WORK INSTRUCTIONS ▸
Please give again, word for word, each line that falls between the line with "Close the Переносы" and the end of the data, inclusive.

** STORED DATA follows **

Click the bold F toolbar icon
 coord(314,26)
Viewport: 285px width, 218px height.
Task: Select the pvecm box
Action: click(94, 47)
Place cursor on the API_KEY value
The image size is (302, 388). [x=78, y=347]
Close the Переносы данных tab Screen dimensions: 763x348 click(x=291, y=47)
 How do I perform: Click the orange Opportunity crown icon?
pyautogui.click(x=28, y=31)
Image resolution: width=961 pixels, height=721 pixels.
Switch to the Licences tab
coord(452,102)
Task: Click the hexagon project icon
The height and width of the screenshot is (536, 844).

** End of STORED DATA **

OUTPUT ▸
Close the Переносы данных tab Screen dimensions: 763x348 click(x=291, y=47)
 How do I perform: Click the orange Opportunity crown icon?
pyautogui.click(x=28, y=31)
Image resolution: width=961 pixels, height=721 pixels.
Switch to the Licences tab
coord(452,102)
Task: Click the hexagon project icon
The height and width of the screenshot is (536, 844).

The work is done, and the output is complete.